Closed mtcicero26 closed 1 week ago
--m6a already reports the reference coordinates which can be changed with the --molecular flag and then back again with --reference. So I don't understand or am missing something about the request. https://fiberseq.github.io/fibertools/help.html#ft-extract
Sorry, I didn't realize that.
Ok, actually, the issue is that the output for the ref-m6a column in --m6a is inconsistent with --all.
For example: An example read which maps from chr2L:1602-9209
The chromosome, start, and end columns look correct for --r, but it seems like --all adds the start coordinate onto the m6a coordinates. Based on inconsistencies between the coordinates provided by --reference and --molecular, I think it is correctly adjusting the position for gaps etc. in the alignment.
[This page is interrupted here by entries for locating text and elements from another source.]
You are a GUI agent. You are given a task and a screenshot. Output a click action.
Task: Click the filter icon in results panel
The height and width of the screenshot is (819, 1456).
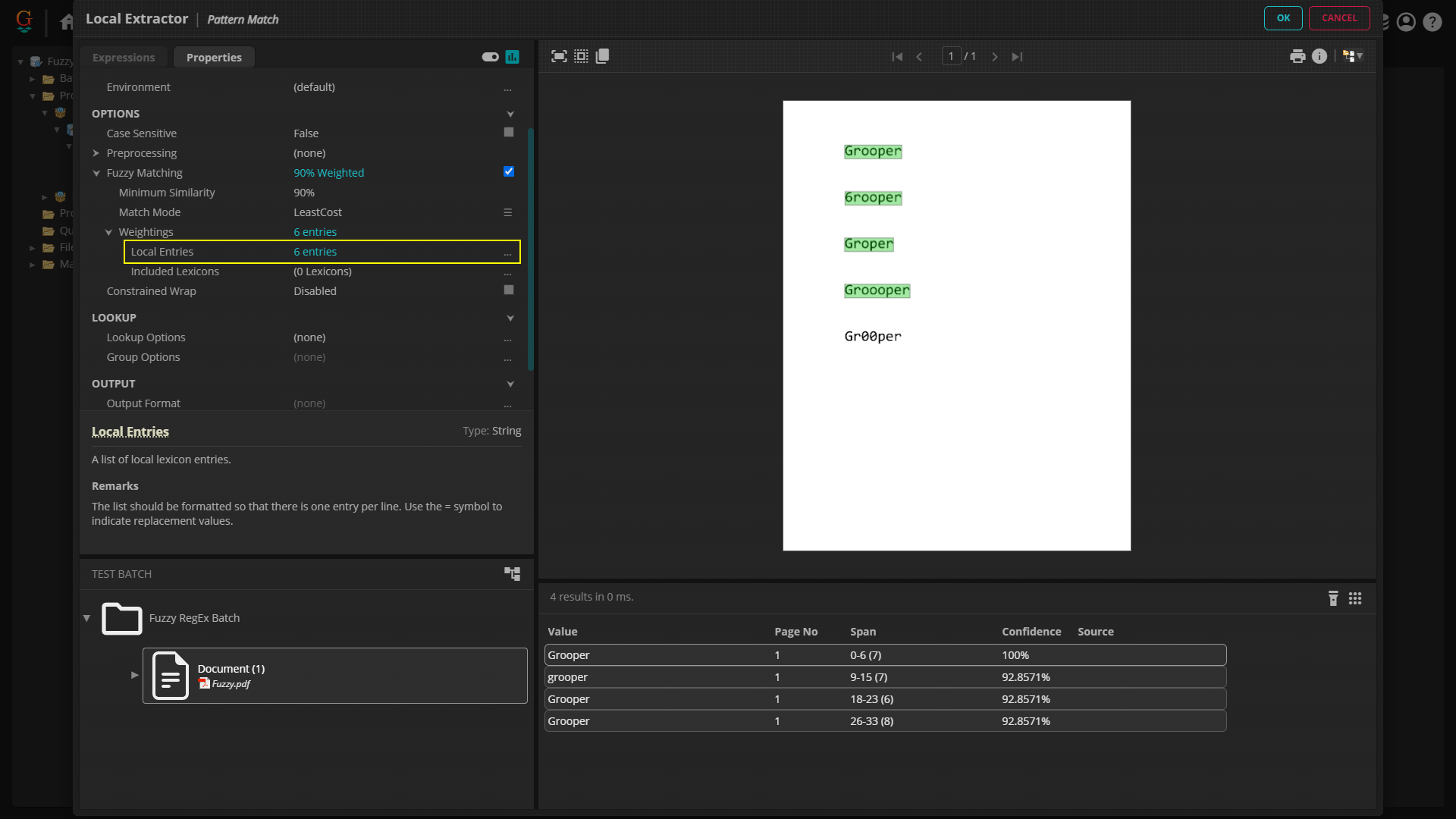(1333, 598)
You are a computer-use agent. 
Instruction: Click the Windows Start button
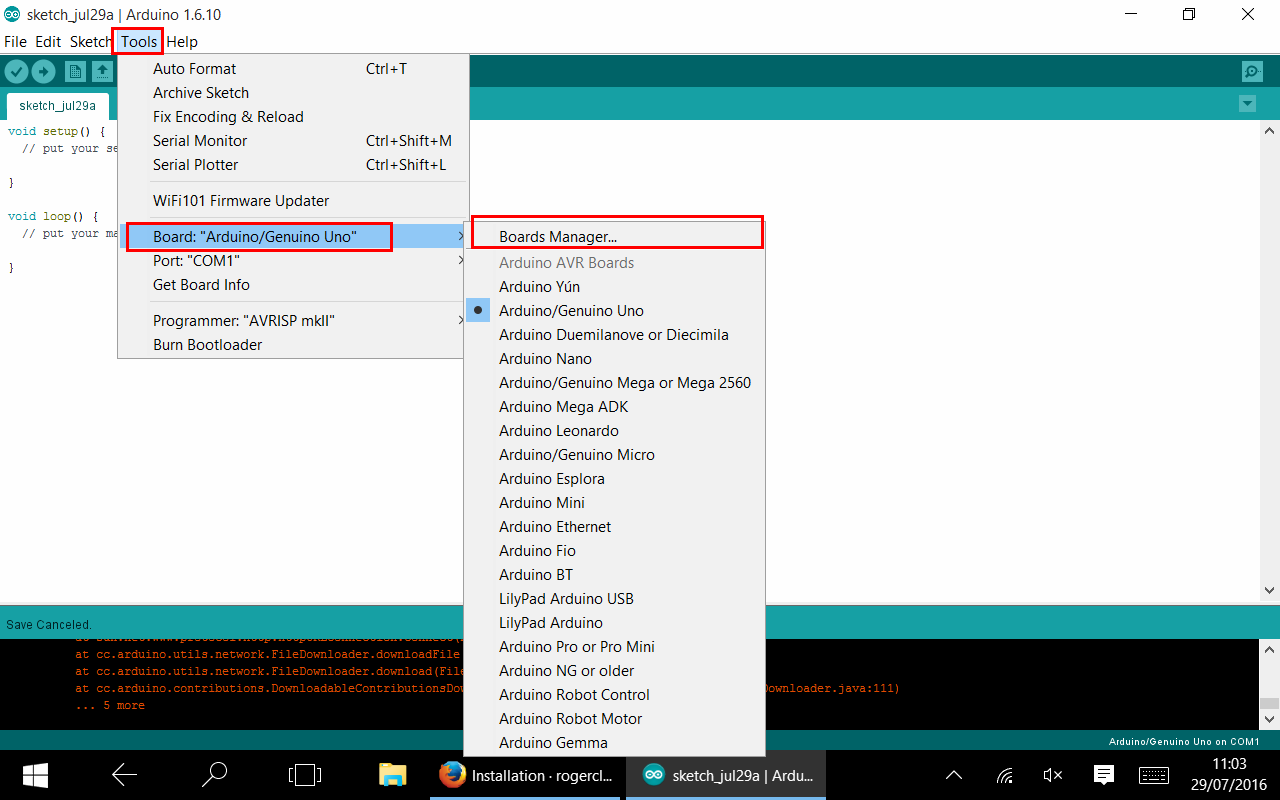36,775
This is fine, assuming the -r coordinates are indeed equivalent to --all ref_m6a outside of the addition of the start coordinate, and I can account for it in FiberHMM when someone uses that as the input. I do think it might be better if the outputs were consistent though?
BED12 format specifies that you use the offset from the start specifically in that column, so to maintain compatibility we cannot change this. The reference offsets plus the start should be the same as the --all table since we do account for gaps in the alignment. If you find this isn't the case anywhere you are welcome to reopen.
Ok, great, that makes sense. I'll account for that in FiberHMM.
It would probably be good if FiberHMM took BED12 since that is a standard format in case you ever want to use m6As from another caller.
Alternatively you may consider using our experimental python api for fibertools, py-ft, that can directly extract this info for you.